Photo :Siège Uniwax; FashionUnited.

Vous avez récemment lancé votre site de vente en ligne, comment évolue-t-il?

Nous l’avons lancé en mars 2019 et nous sommes vraiment au début de l’aventure. Nous n’avons pas voulu prendre de risque en lançant le site à l’international et même au niveau de la sous-région. Nous nous sommes concentrés sur Abidjan uniquement. Bien sûr, le site est disponible en Français et en Anglais mais en termes de possibilités de livraison, il n’est disponible que sur Abidjan et la livraison se fait en point retrait dans nos boutiques. Pour l’heure, le pagne à la demande est le seul produit disponible à la vente sur notre site. Les clients choisissent parmi une collection de dessins, ils choisissent les couleurs et ils peuvent personnaliser davantage leur commande en y ajoutant jusqu’à cinq photos différentes en haute définition. Le pagne, qui fait au minimum un mètre quatre-vingts, est disponible cinq jours après la commande dans l’une des boutiques Woodin d’Abidjan.

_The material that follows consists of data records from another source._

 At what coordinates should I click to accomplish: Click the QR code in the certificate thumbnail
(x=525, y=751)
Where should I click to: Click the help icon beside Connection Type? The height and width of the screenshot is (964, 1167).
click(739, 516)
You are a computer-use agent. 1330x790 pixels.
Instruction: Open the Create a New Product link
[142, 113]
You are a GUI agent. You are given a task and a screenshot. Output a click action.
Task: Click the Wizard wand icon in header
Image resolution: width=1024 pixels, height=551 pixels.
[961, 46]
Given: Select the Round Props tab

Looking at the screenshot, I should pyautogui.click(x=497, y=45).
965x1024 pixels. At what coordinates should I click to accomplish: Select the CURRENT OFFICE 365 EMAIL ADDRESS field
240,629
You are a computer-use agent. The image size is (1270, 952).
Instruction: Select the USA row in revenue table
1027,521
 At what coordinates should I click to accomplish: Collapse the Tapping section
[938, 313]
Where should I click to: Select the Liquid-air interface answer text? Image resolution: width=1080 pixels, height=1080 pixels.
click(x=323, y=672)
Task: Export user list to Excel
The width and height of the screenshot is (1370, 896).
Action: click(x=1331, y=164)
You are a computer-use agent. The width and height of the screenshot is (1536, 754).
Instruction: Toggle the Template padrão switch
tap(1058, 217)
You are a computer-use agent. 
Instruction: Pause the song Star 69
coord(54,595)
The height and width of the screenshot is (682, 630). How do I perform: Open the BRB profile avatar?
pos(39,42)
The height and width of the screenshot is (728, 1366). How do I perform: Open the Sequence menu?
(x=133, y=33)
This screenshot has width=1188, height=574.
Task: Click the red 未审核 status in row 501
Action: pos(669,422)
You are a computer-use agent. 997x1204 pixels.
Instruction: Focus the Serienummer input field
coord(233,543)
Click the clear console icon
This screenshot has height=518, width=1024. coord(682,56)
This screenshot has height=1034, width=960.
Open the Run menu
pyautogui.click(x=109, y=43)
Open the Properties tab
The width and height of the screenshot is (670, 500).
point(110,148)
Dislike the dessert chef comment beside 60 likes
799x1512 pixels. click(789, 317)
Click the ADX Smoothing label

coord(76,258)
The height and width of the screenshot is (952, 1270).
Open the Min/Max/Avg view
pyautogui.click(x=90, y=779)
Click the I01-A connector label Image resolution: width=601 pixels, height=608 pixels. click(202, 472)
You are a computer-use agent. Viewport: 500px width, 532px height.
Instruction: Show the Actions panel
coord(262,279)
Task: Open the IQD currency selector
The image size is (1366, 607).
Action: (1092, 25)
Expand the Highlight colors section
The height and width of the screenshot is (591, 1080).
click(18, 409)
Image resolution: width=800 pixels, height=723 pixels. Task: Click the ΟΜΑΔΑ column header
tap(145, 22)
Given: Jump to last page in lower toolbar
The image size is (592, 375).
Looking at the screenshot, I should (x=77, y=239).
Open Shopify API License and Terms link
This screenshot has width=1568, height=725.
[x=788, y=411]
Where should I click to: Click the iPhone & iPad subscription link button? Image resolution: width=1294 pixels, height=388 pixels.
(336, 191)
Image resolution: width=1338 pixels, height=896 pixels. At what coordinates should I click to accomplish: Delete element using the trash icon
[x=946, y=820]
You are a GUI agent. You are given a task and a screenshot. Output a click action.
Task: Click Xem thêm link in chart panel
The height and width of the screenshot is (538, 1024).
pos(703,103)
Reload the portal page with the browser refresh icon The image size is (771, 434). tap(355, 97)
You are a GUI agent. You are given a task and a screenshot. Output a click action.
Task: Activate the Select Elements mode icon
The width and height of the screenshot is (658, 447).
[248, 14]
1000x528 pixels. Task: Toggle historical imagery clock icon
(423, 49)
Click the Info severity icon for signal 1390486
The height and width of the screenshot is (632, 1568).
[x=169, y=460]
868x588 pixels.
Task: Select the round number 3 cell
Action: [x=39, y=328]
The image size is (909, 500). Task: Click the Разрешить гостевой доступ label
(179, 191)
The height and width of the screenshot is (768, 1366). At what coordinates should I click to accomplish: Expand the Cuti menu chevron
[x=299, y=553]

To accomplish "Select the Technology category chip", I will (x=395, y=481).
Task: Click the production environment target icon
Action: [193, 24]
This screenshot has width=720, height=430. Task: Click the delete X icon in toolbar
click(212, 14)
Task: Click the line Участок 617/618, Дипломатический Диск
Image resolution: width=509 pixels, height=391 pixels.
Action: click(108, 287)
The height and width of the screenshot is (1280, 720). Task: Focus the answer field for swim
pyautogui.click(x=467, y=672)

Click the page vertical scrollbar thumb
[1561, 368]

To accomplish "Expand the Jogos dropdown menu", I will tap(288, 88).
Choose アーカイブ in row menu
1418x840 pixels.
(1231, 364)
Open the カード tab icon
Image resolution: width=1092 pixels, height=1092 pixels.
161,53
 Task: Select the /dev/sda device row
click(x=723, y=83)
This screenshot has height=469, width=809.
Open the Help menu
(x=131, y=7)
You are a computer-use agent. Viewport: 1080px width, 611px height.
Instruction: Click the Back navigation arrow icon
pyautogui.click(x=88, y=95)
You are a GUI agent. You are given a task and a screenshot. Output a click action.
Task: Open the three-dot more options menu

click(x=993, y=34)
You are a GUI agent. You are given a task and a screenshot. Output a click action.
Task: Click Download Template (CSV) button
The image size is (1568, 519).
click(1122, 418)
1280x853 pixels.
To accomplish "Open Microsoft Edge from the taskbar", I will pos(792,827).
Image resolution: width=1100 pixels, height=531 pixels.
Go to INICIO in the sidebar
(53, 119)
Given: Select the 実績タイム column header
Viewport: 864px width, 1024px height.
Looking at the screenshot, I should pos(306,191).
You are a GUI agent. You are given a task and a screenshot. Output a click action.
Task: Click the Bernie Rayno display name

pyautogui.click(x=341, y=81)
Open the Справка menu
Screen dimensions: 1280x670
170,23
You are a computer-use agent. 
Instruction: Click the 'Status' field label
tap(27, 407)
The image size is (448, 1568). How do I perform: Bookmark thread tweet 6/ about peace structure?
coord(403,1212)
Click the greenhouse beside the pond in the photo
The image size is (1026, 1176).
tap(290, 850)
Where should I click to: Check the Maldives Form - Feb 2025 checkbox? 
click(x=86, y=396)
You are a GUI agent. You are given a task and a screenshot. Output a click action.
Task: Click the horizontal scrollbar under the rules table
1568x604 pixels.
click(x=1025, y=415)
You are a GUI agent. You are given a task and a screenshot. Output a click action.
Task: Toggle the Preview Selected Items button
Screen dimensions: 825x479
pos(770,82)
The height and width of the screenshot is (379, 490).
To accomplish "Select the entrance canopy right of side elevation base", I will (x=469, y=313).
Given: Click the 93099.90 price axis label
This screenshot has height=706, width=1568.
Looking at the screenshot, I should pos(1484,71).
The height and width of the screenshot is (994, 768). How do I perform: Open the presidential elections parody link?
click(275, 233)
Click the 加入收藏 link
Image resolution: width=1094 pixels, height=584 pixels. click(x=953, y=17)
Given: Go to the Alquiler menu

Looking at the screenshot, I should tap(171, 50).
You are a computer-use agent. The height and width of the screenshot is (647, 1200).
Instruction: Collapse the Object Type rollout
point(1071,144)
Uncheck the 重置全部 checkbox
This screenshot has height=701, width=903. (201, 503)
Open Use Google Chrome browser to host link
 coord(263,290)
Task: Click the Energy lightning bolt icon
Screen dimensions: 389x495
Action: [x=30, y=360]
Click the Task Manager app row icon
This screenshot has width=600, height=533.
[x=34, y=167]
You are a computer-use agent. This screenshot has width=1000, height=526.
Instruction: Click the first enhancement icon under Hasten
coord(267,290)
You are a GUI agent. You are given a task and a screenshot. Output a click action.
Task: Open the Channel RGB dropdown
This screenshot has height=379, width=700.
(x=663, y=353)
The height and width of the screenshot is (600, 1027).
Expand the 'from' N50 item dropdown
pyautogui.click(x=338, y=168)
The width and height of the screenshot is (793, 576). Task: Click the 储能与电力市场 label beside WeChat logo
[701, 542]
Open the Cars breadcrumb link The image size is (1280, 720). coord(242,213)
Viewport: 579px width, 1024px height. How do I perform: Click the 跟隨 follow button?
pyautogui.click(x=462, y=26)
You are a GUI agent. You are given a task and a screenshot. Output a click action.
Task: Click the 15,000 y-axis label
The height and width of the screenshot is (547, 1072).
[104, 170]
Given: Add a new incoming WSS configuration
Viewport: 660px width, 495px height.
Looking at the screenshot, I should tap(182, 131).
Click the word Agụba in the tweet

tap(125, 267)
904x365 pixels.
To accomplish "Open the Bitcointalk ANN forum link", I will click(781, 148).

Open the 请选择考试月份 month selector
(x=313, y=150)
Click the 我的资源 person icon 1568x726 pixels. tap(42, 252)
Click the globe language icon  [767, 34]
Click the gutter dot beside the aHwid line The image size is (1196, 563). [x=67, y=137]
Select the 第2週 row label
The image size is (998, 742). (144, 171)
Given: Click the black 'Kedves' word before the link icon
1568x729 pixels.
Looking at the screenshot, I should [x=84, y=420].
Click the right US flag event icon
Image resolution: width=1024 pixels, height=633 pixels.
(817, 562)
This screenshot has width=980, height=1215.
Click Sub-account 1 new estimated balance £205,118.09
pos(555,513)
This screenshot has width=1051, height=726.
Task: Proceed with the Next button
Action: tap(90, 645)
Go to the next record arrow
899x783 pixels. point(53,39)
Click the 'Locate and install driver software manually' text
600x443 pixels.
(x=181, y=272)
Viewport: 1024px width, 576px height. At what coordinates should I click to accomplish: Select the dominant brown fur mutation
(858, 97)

Nous avons eu notre phase de test pendant dix mois et nous voulons faire évoluer l’offre très rapidement. Nous sommes en train de finaliser l’extension du site pour qu’il soit disponible à l’international avec des livraisons mondiales par DHL et via le réseau de la Poste à l’intérieur de la Côte d’Ivoire. Il faut retenir qu’en Afrique, il est extrêmement difficile de faire des livraisons à domicile comme cela se fait en Europe. Nous voyons des start-ups qui tentent de se lancer sur ce marché mais pour le moment, je n’ai pas le sentiment que cela fonctionne très bien. Le jour où cette offre sera opérationnelle, nous allons forcément y adhérer.

Quels sont les chiffres du commerce en ligne actuellement ?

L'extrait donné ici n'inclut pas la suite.